[bind10-dev] Receptionist experiment

Thu Feb 28 14:06:17 UTC 2013

Hello

I did a little experiment with receptionist approach for #2776. I slightly
modified auth and put another process in front of it.

First, little warning. The code is not tested, does not adhere to (probably any)
coding guidelines, and is probably buggy (I've seen it segfault for example
sometimes). Also, there are several limitations, like it is able to send the
answers back only to a single client (it keeps only one address; I imagine we
would send the client address with the message to auth and then auth would send
it back, so the overhead introduced by this would be minimal, I just didn't want
to tweak auth so much). It uses C and low-level network API, since it is easier
to write as a prototype, then fighting with ASIO.

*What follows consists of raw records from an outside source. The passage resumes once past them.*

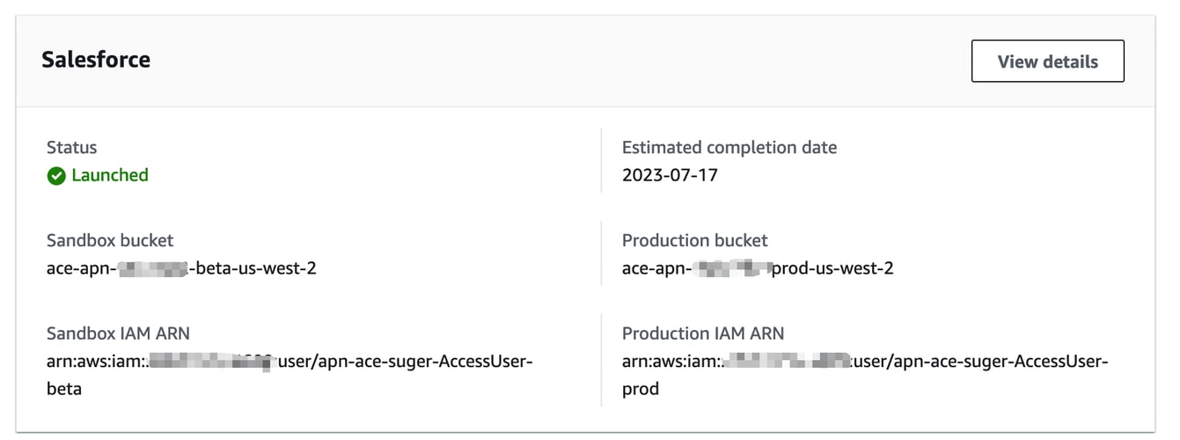The height and width of the screenshot is (440, 1180).
Task: Click the Production bucket label
Action: (694, 240)
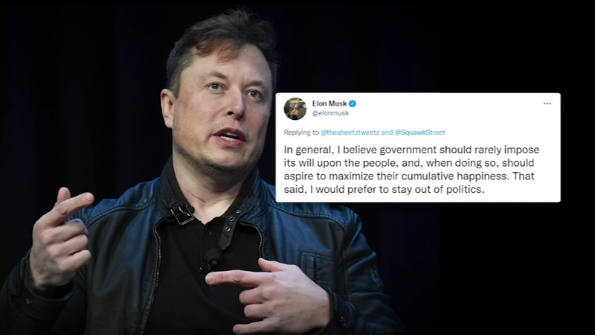Click 'cumulative happiness' in the tweet text
The width and height of the screenshot is (595, 335).
tap(455, 176)
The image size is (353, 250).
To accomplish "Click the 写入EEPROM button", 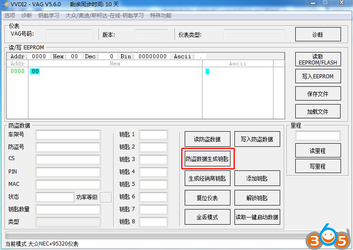I will click(317, 76).
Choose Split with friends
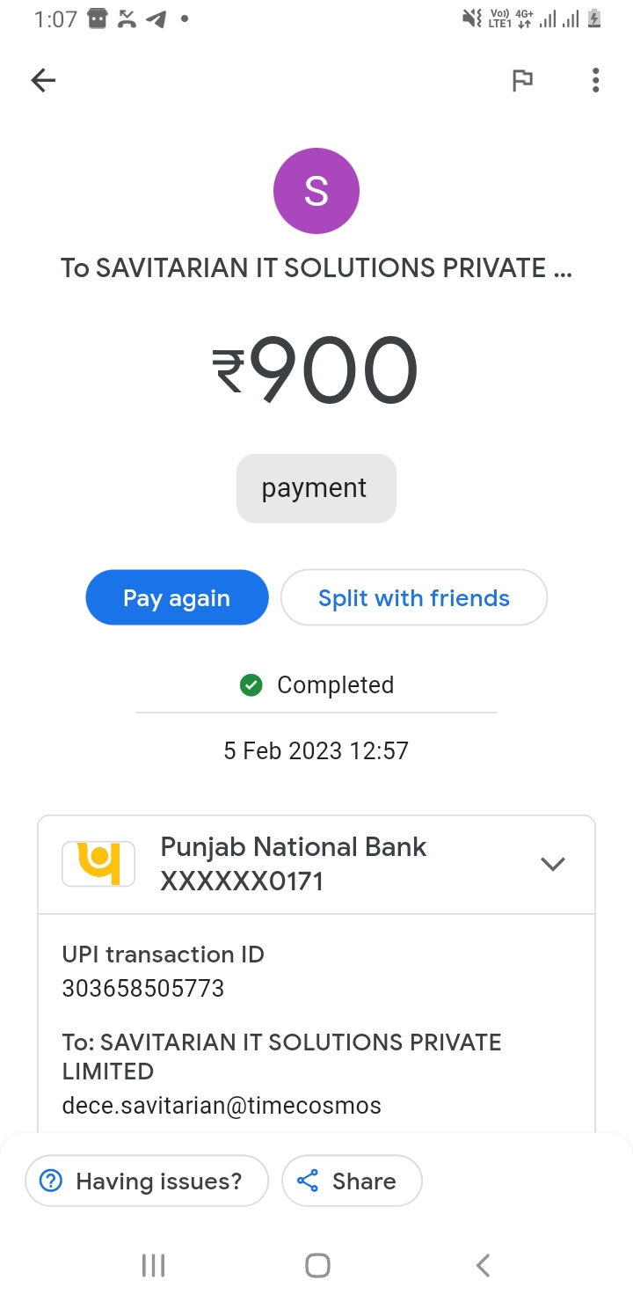 tap(413, 598)
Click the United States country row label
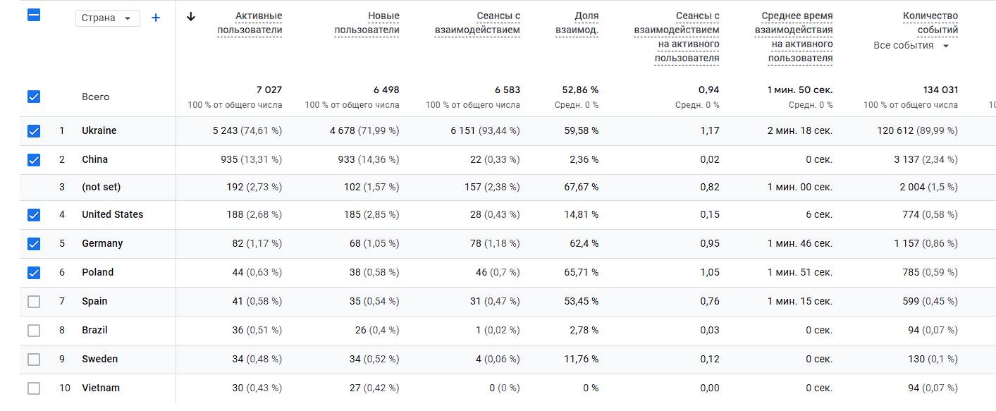Viewport: 996px width, 411px height. point(112,214)
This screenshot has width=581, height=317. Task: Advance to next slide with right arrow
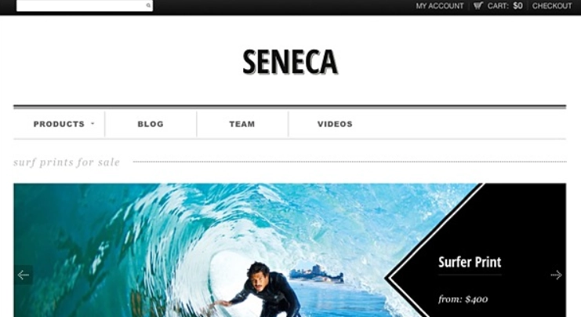coord(556,275)
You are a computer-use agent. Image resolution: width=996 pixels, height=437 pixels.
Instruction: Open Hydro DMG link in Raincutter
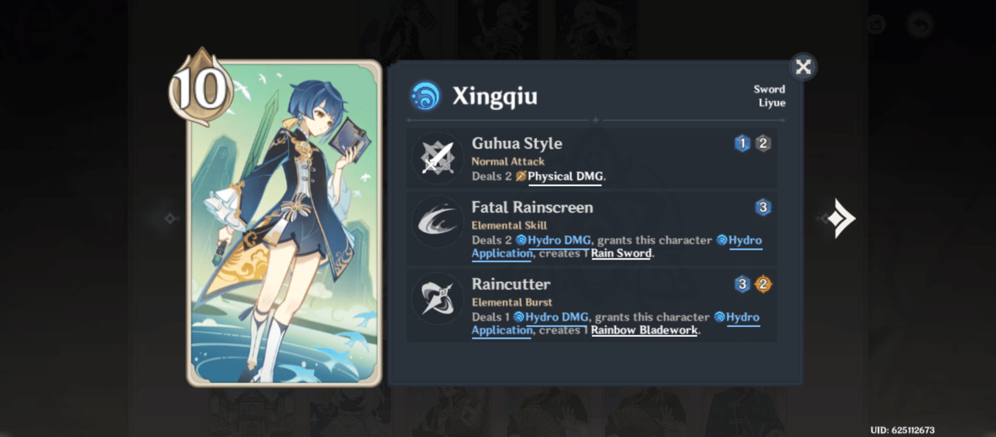(551, 317)
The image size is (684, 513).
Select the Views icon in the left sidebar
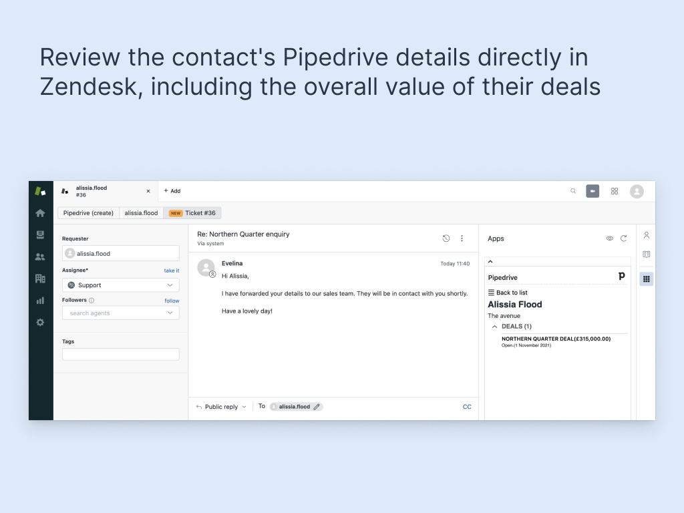coord(40,234)
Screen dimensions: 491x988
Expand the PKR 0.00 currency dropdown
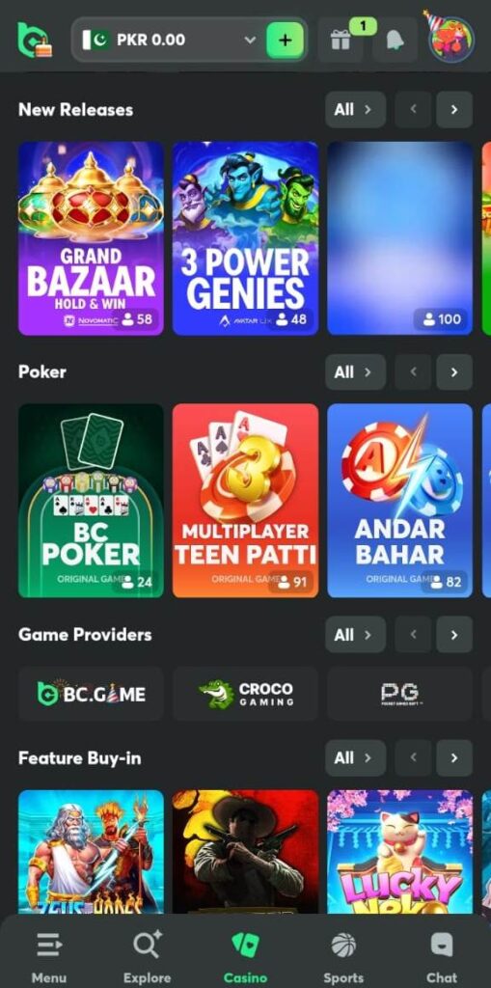[250, 41]
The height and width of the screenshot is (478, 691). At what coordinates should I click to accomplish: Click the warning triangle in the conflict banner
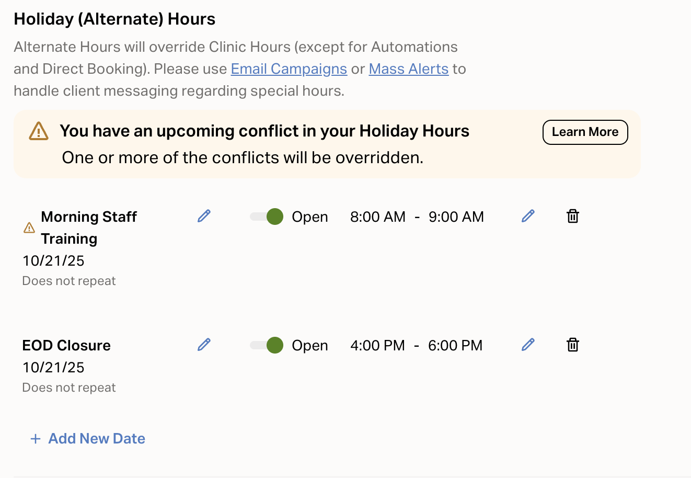click(x=39, y=131)
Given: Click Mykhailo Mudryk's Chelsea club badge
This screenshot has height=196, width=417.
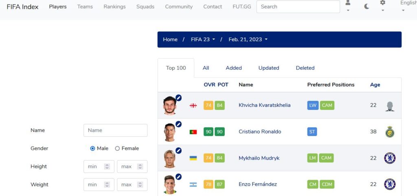Looking at the screenshot, I should tap(390, 158).
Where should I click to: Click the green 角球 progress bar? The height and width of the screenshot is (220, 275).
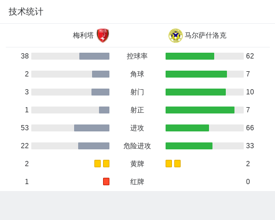tap(196, 74)
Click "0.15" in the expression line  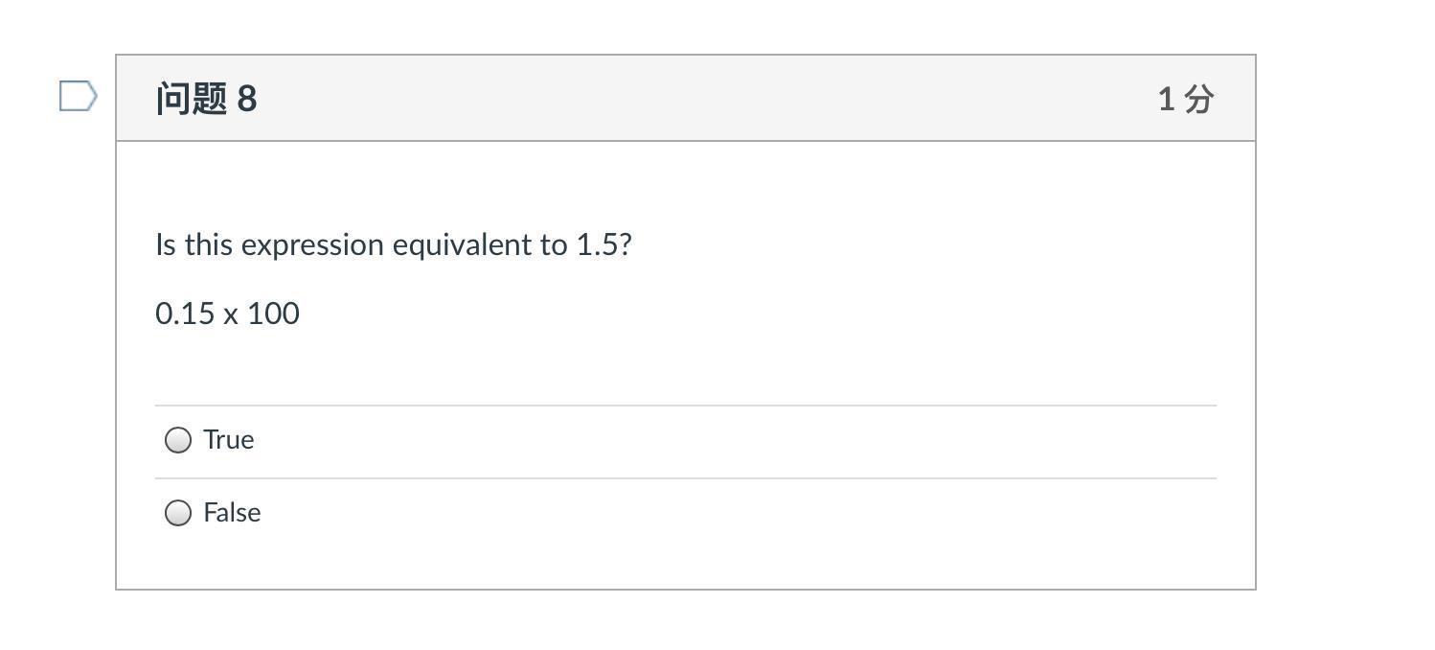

Also, it probably works only on a new-enough linux systems, since I used the
sendmmsg, recvmmsg and epoll calls.

Now, how it works. It reads messages from client on UDP. For each message, it
chooses one auth server to send to and queues it in local queue. It uses
random() to pick now, but deciding by the RD bit should be lightweight. Once the
local queue is large enough, it is sent over TCP to the auth as a single batch
(so we minimise the number of context switches; that seems to be important).
Currently, there's no timeout, so if no more messages come, these are stuck in
the queue for ever, but that's just to keep the experimental code simpler.

The auth server reads the whole batch, produces the answers and sends them all
at once back. The receptionist then sends the whole lot with sendmmsg.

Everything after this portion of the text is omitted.